The Hebrew word for ark, teva, also means “word” and there is a Hasidic tradition connecting Noah’s tevah to the words of prayer.   Sacred words and letters can also provide refuge; we can take a specific prayer word and use it as an anchor for connecting to the divine, or we can even take the image of a particular letter enlarged, like the ב or the ת of teva, and imagine our whole selves entering into the letter and being enclosed inside it, sheltered by its sacred otherworldly eternal walls.  

How does all this ark-building activity help us in a time of emotional flooding?  We have a place to go where we can safely ride out the storm.  Often, when we are flooded in this way, we don’t have the option of approaching and facing this intense emotion inside us; at that moment, we have no inner resources, not enough distance to be present and hold the suffering as it needs to be held.  Before we can do any of that work, we need a place of shelter, a place to retreat and recenter and know that we are safe despite every single nerve inside telling us otherwise.  

Noah’s name means “rest,” a root that appears multiple times in the parsha, including, concerning the dove, in the form manoah, a resting place.   When we are in the midst of a raging storm of emotions, when we are in total overwhelm, what we need is primarily rest, even a moment of calm where we can pause and remember that we are held, where we can breathe deeply, release the tension of our constant alertness to danger, and hear God calling:  “Come in here and rest with me until the waters subside.  It is safe here.”  When we do that, when we take the time to construct such an ark and to join God in that place inside us, we emerge bigger, stronger, more able, at some later point, to get out and face the waters without drowning in them.   
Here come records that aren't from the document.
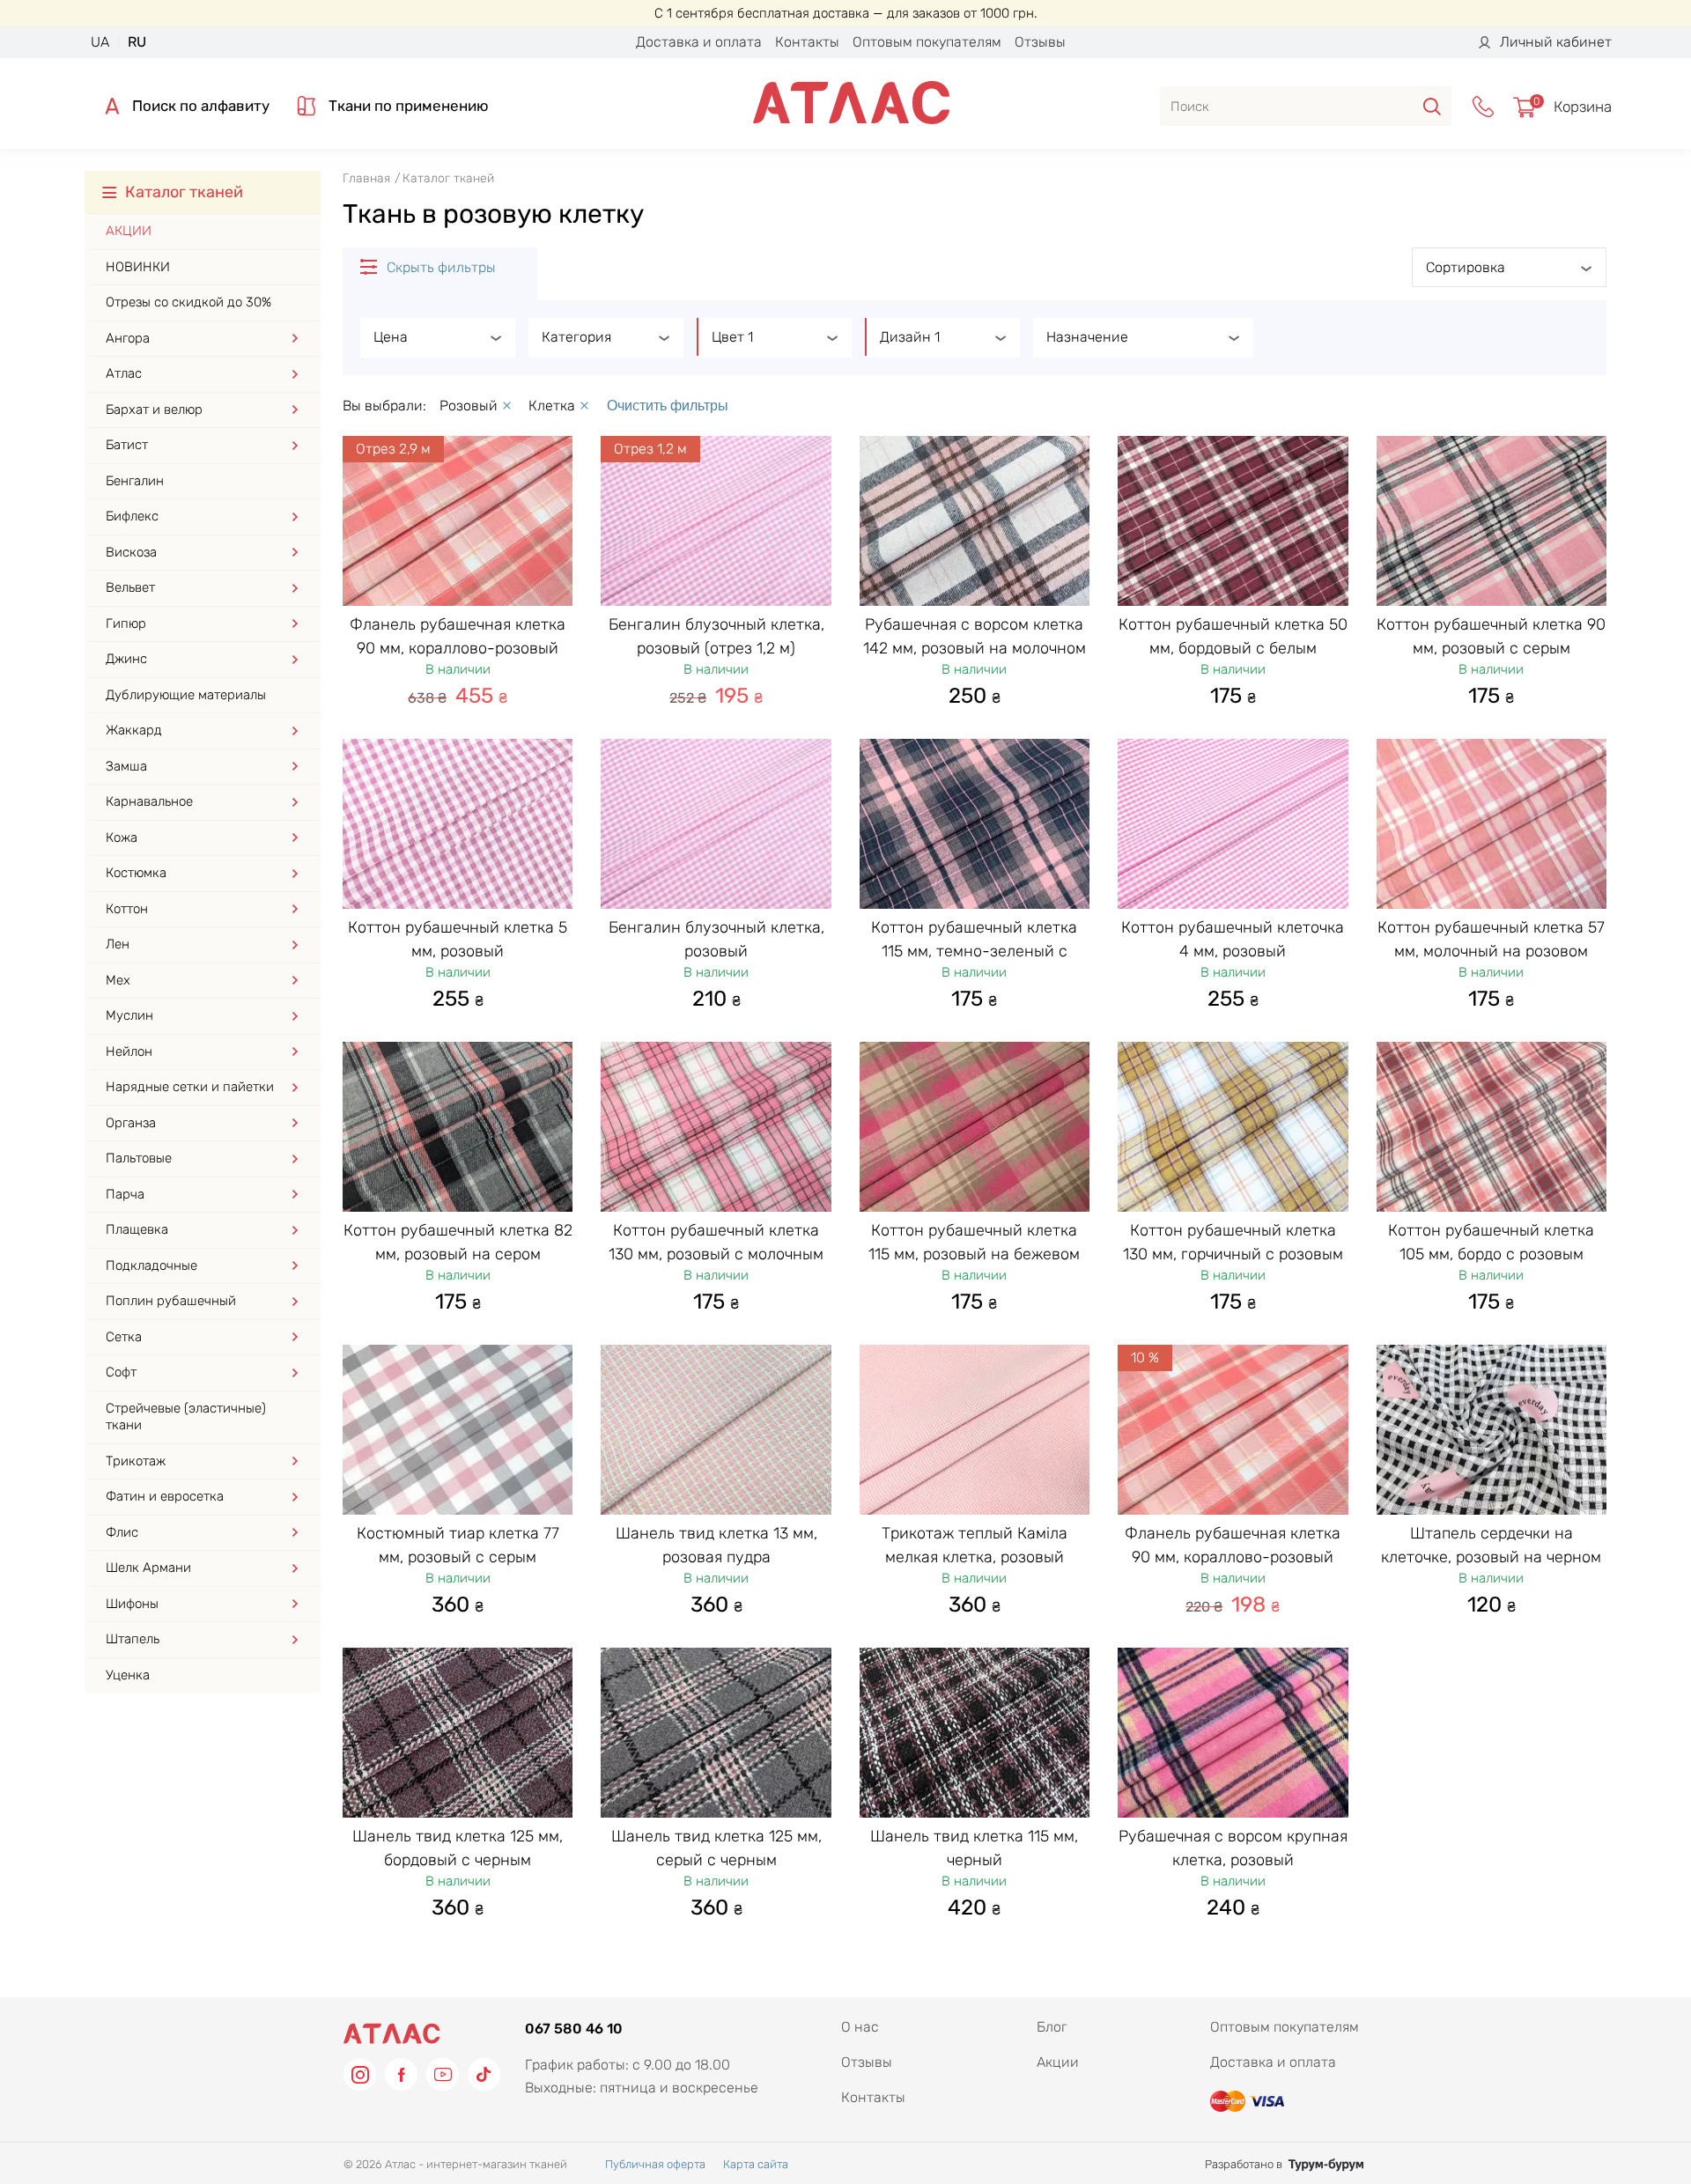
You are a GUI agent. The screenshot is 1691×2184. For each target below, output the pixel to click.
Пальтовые (139, 1158)
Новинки (138, 267)
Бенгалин (135, 481)
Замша (126, 766)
And don’t think this is an optional activity.  The Torah says that Noah fulfilled everything that God “commanded” him.  The word is tzivah, a mitzvah, a commandment.   We normally think of self care as a nice thing, maybe sometimes even as a self-engrossed immoral thing, but it is here described as a commandment.   You are commanded to take care of yourself in this way — yes, primarily yourself (aseh likha, “make for yourself”), not others, though you can certainly invite them in, too, once it’s complete  — you are commanded to construct for yourself a safe place to weather the flood, to help yourself feel held and protected in the moments you most need it.